Tickets for the concert are $8 and may be purchased at the door an hour before the concert or online at brownpapertickets.com/event/3320894.
Active military, veterans and their families are admitted free at the door, as are music students ages 8 to 18.
Organizers say well-behaved children age 8 and older are welcome to attend.
Bruestle is a recent replacement for the original soprano who was going to perform with Pupu’a on Saturday.
“I think there was somebody who was supposed to sing with Ta’u, but she’s been ill, so they approached me,” Bruestle said.
Bruestle calls Pupu’a “kind of a character.”
“He’s very thoughtful. He’s funny. He loves what he does and has a passion for it,” she said. “And he has such an interesting, unique background.”
Bruestle, who heads the opera program at Weber State, is impressed with the former football player’s voice.
“I’ve heard him live,” she said. “The color of his voice is really beautiful, and he has a lot of energy and passion in his singing.”
With his large stature and even larger personality, Pupu’a will be much more than just a big voice up there singing, according to Bruestle. She said the evening will be a visual, kinesthetic, experience.
“You can’t just ‘park and bark’ — where you just stand there and sing,” Bruestle said. “Those days are over with. An audience really does want to be entertained with characters, and with realism. That’s why musical theater has been popular.”
Pupu’a, who now lives on the Upper West Side of Manhattan, says it’s been awhile since he last sang in Utah.
“I am very excited about coming to Ogden,” he said. “I’ve sung all over the world — Italy, Germany, Denmark, Sweden — but there’s just something about home that brings back this smile within myself. I’m coming home for a concert.”
Saturday’s performance will definitely be a “home game” for Pupu’a. He joked that audience members might want to purchase their tickets early, as his large Utah family is planning on attending.
“I have heaps of family there. Just heaps,” he said. “They’re everywhere. I come from a big family.”
Most of that family lives in the Salt Lake Valley, but some are scattered in Weber and Utah counties.
Pupu’a says he wants to use the concert to bring to Utah some of the flavors of the places he’s been around the world.
“For me, this concert really means a lot because a lot of my people — the Polynesian people — have never been to an opera or a classical setting,” he said.
Although he grew up around choral music, Pupu’a admits his introduction to opera — back in his teens — was less than memorable. Most of the music was in German or Italian, and he couldn’t understand it.
“I remember saying, ‘This is ugly music. You can’t even understand what they’re saying,’” Pupu’a recalls. “It was ridiculous.”

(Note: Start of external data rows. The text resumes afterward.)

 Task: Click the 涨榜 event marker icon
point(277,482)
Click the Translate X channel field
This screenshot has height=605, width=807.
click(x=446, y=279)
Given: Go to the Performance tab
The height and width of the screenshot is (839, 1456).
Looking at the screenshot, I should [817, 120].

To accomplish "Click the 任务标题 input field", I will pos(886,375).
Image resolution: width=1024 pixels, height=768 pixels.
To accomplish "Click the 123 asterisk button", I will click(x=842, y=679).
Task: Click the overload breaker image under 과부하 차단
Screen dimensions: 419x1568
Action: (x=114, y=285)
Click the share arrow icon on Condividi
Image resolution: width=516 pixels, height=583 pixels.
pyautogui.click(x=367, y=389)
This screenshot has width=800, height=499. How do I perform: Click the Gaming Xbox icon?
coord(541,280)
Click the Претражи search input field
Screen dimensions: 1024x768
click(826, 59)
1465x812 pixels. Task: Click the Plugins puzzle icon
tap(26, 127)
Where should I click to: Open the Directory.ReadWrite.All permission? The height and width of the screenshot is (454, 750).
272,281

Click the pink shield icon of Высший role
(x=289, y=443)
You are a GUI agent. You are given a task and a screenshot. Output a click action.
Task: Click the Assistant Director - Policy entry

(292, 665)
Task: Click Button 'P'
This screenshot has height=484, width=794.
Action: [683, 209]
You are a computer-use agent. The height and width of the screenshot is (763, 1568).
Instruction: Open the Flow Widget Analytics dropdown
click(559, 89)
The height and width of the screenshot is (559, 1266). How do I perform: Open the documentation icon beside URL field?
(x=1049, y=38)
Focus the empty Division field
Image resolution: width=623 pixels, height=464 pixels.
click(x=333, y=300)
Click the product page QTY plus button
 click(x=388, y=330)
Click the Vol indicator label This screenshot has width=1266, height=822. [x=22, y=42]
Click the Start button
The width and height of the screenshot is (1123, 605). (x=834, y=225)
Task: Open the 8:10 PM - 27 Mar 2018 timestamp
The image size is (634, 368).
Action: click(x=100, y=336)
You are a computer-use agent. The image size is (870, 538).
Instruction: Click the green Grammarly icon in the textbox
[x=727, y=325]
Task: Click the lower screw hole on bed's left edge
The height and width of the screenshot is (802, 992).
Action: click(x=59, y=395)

It wasn’t until he began listening with his heart — not just his ears — that Pupu’a began to understand operatic music.
“And then I started hearing the different colors of the music,” he said. “Something inside of me, my soul, was moved. For me, I think classical music and opera is the music of the gods.”
Pupu’a says it doesn’t bother him that, all these years later, he’s still thought of as the football-playing opera singer — or maybe it’s the opera-singing football player. It’s just a part of who he is.
“Without football, I would not be here,” he said. “So I embrace everything that I’ve been blessed with. … Football was the vehicle that took me through college, because my family couldn’t afford it.”
And for all Pupu’a has accomplished in his life, the fat lady is nowhere near getting ready to sing. Still on his bucket list are performances in Hong Kong, Beijing, Russia, France and Egypt.
When he thinks back on his greatest professional moment — either on the football field or the opera stage — Pupu’a says it’s not some personal accomplishment that he remembers.
“I would say that my greatest moment is not just a ‘me’ moment,” he said. “I think my greatest moment is when I was able to perform on an operatic stage and have my dad there in the audience. To have my brother and my dad sitting in the audience watching me? That’s one of my greatest moments.
“For me, my greatest moment is sharing with others.”